Nyquist is strictly 32-bit. Anything more than 2 GB of data is a serious problem regardless of how much physical RAM is available.

Anything more than 2 GB of data

So an hour and 15 minutes of stereo show is the natural Audacity production limit.

That would be good to know.

Koz

Side Question:

Is there any benefit to recording in stereo? I just do it b/c it’s the default. Should I be doing mono to save on size and make my life easier?

Mono is always recommended unless there is a specific production reason for stereo. I used to deliver single voice tracks in stereo because I had no storage restriction and I knew that’s what the video editor clients were expecting.

ACX AudioBook recommends delivering readings in mono.

Koz

If it’s a single microphone recording, then no, no benefit, just more data if lossless, or lower quality if exported in a lossy format (such as MP3).

What I see in 2.1.3 and 2.2.0-alpha in Windows 10 is that the memory use is rolled back when it gets too much. 2.2.0-alpha is working code for our next release.

In 2.1.3 the AU files for the entire project are deleted when Audacity quits due to the memory exception, even tracks that were not being processed by Noise Gate. When you try to recover, you have to wait while Audacity writes silent block files for the project. The log is whited out for me so I can’t see what the consistency errors are claimed to be.

Given it is quite common for Nyquist plugins that write to memory to crash Audacity, I am surprised no-one found this before. Perhaps it is a flaw specific to Noise Gate?

2.2.0-alpha is much better in terms of preserving data. There is no exception error. After the memory rollback you see a single message box such as “Audacity failed to read from a file at S:\hgfjgig_data\e00\d03\e00036c9.au”. But there is no information in the log and no indication why the error occurred. However the main thing is that there is no crash, no data loss and you can close and reopen the project normally.


Gale

How many people use NoiseGate on a 90 minute show? Stereo? How many people thought it was their fault, and then how many people turned it in? We are warned against extrapolating massive failures from a single forum post. It works the other way, too.

Koz

See my post above which results I have reproduced many times.


Gale

So that was a bug in Audacity 2.1.3 which has been fixed in 2.2.0 alpha?

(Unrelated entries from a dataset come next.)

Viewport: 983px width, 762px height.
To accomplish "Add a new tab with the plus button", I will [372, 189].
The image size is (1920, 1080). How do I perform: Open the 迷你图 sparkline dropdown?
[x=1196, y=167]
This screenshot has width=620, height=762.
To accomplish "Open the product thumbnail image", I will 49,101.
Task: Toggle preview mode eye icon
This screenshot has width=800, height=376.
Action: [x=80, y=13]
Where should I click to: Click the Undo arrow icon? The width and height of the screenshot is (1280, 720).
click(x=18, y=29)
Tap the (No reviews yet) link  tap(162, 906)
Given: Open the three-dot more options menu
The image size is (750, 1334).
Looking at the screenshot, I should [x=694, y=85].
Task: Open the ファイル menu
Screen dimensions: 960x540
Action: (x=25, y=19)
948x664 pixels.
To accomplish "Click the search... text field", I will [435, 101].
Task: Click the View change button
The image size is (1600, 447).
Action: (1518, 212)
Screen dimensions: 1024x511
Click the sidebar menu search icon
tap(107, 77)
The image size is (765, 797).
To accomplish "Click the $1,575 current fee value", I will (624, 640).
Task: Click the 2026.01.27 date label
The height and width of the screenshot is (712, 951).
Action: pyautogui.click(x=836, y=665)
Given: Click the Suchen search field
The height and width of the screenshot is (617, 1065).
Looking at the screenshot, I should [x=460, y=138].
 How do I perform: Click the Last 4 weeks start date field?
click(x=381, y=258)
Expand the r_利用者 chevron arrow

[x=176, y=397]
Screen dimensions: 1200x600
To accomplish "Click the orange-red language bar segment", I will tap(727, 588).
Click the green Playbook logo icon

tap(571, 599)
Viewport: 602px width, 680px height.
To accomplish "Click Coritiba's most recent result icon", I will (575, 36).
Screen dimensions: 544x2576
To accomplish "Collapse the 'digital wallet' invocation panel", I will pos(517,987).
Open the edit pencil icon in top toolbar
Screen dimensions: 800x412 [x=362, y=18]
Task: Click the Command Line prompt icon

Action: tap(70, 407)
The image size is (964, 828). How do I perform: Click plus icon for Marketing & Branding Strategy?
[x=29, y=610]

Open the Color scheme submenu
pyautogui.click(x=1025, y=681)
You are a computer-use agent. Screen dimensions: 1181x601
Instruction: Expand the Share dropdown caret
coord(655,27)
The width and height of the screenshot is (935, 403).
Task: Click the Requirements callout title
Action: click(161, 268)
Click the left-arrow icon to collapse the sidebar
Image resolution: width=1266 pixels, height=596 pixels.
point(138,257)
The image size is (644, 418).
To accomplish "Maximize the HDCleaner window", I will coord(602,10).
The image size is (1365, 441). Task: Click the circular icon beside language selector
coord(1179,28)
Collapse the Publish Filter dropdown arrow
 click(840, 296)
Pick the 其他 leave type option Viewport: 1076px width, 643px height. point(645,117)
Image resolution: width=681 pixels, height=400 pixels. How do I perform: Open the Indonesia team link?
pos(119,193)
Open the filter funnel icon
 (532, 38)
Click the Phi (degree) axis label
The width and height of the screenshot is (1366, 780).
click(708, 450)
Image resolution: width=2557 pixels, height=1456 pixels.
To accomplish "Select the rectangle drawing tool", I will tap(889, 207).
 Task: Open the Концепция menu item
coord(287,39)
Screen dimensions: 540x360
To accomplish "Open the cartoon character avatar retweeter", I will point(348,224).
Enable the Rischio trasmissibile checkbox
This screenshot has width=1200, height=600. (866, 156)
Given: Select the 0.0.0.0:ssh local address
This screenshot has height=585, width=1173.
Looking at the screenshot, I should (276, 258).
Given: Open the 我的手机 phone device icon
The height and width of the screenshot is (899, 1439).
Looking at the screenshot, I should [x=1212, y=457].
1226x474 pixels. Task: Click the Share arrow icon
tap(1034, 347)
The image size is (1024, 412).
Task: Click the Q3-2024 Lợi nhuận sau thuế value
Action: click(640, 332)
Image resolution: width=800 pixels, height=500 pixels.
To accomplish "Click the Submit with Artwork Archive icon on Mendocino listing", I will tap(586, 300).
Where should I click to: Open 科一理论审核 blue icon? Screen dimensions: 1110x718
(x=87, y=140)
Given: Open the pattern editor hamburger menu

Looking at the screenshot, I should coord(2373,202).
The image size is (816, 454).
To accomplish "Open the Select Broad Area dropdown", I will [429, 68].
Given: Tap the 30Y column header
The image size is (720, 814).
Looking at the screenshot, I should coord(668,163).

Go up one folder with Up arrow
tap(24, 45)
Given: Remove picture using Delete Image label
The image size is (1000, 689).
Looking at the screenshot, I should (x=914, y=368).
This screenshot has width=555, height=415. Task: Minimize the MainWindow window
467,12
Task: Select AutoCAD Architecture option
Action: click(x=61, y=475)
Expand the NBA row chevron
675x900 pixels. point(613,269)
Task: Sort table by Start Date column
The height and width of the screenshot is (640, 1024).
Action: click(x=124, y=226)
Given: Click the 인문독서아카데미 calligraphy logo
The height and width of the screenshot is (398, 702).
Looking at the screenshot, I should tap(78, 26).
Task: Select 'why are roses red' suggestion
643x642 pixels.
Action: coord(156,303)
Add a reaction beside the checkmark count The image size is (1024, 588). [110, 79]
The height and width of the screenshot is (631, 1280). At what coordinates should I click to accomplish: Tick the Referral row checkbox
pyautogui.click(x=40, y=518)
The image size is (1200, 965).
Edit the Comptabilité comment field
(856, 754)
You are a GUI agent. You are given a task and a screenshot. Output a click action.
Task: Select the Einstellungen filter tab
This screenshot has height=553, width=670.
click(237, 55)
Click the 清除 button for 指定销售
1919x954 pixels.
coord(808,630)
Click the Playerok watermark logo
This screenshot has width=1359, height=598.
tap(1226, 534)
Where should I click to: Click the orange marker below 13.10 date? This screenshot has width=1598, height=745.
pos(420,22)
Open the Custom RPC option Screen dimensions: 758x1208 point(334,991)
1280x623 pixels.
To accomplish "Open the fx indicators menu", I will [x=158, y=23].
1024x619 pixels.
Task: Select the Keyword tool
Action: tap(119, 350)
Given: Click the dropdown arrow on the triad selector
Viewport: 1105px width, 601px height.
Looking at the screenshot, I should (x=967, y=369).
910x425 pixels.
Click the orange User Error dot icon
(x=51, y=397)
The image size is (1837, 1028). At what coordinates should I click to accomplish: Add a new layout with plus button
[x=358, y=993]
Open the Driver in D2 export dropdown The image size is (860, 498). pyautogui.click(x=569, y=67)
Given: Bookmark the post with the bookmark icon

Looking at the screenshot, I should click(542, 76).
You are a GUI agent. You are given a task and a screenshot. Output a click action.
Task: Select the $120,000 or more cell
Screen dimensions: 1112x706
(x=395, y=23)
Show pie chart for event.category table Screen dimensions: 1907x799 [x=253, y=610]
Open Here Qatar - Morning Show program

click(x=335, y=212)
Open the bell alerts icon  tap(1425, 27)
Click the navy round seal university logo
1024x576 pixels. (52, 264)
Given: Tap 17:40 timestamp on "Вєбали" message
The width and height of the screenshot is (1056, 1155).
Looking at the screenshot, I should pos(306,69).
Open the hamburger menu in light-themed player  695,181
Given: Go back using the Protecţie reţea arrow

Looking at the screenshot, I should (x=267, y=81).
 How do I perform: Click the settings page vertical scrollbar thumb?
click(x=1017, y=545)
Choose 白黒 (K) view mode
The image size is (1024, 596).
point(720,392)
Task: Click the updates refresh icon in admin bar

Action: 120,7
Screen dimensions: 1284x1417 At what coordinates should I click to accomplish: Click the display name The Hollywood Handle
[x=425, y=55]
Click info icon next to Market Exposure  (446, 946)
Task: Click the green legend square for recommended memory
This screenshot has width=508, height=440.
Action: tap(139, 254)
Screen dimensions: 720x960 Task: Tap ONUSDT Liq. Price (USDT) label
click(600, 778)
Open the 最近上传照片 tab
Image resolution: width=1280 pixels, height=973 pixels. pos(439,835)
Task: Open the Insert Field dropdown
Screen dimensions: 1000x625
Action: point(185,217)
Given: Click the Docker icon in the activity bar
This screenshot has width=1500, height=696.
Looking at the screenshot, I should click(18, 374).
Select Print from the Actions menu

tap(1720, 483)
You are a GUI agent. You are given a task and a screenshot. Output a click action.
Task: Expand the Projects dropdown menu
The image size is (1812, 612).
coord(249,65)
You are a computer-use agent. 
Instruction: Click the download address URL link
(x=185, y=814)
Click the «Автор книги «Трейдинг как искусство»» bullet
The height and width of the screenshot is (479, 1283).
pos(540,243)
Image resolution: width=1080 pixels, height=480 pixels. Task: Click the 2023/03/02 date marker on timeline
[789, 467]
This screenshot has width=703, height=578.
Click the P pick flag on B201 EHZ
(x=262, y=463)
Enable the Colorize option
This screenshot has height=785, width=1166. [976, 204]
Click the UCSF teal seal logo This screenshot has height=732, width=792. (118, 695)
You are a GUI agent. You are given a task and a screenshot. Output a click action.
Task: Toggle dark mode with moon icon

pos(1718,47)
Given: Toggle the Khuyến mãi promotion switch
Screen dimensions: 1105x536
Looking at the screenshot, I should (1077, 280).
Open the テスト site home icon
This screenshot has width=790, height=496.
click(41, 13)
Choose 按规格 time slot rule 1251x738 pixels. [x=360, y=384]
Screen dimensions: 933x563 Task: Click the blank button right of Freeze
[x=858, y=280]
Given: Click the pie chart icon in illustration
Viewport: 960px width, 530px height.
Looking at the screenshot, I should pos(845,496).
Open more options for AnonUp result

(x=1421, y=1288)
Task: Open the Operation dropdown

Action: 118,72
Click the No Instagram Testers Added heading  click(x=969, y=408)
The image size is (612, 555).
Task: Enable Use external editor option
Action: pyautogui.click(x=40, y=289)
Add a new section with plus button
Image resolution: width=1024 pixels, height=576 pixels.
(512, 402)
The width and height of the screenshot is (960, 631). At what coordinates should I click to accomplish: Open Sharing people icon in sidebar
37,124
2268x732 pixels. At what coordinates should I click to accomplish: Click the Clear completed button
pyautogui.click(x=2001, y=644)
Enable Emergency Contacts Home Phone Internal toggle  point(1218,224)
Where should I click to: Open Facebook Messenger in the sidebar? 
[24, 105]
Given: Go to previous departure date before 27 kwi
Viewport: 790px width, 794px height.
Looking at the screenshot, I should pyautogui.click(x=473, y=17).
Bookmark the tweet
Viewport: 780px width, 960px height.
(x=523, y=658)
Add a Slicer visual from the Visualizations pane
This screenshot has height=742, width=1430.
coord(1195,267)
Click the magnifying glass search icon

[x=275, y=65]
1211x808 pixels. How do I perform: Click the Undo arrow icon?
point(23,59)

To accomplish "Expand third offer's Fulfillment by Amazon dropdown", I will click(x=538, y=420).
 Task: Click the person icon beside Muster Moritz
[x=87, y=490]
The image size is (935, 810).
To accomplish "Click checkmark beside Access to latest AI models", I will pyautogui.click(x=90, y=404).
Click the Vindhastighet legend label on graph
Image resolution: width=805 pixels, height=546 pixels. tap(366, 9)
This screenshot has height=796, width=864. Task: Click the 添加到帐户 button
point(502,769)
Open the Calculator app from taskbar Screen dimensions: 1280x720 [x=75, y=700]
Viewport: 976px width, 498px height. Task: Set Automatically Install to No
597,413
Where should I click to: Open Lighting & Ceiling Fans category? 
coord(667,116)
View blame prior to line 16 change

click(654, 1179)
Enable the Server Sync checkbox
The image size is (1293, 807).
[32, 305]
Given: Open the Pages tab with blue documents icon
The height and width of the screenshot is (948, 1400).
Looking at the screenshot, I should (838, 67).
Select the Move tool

I’ve been testing Noise Gate (this version: Missing features - Audacity Support) in Audacity 2.1.3 on Xubuntu.
I’ve tested with well over 2 hours of audio, both mono and stereo, and it’s working perfectly - no crashes.

It does appear to “freeze” for a while when processing long tracks, though it is not actually freezing. The progress indicator bar only monitors the generation of the gain envelope, so it sits at “100% complete” for quite a while the envelope is being applied before the waveform is redrawn. I don’t know how that limitation could be fixed, other than implementing the Noise Gate as a built-in (C++) effect (which would be good to do).

Try it yourself on 64-bit Windows. I guess the safeguarding of data as part of Paul’s wider work on http://bugzilla.audacityteam.org/show_bug.cgi?id=437 has effected the Improvement.

As I recall in previous testing, some 64-bit Linux kernels seemingly do let you store more than 2 GB RAM for Nyquist per Audacity application. I have seen 2.5 GB Audacity RAM use on Ubuntu 16.04, which memory use drops to circa 80 MB when the Nyquist plugin finishes processing.

On Windows 64-bit, 32-bit Audacity, there is an exception error using the plugin at about 1.5 GB of Audacity memory use, in 2.1.3 or 2.2.0-alpha. I have not tried the experimental 64-bit Windows builds of Audacity that are available.


Gale

That seems to be so, and is a pleasant surprise.

Testing Noise Gate on 32-bit Debian with Audacity 2.1.3, Audacity crashes when memory use exceeds 2 GB. It worked fine with 1h 10min mono, 44100 Hz.